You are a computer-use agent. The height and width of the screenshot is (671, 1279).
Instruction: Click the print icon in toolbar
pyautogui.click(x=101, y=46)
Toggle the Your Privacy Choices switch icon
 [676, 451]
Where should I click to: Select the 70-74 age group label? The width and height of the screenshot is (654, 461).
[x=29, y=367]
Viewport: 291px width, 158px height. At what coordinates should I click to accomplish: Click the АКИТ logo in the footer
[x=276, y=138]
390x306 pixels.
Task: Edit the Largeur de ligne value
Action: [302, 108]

**Directions for this task**
Output the data exactly, so that every line matches the original.

**Reply**
You are a computer-use agent. The height and width of the screenshot is (671, 1279).
Instruction: Click the print icon in toolbar
pyautogui.click(x=101, y=46)
Toggle the Your Privacy Choices switch icon
 [676, 451]
Where should I click to: Select the 70-74 age group label? The width and height of the screenshot is (654, 461).
[x=29, y=367]
Viewport: 291px width, 158px height. At what coordinates should I click to accomplish: Click the АКИТ logo in the footer
[x=276, y=138]
390x306 pixels.
Task: Edit the Largeur de ligne value
Action: [302, 108]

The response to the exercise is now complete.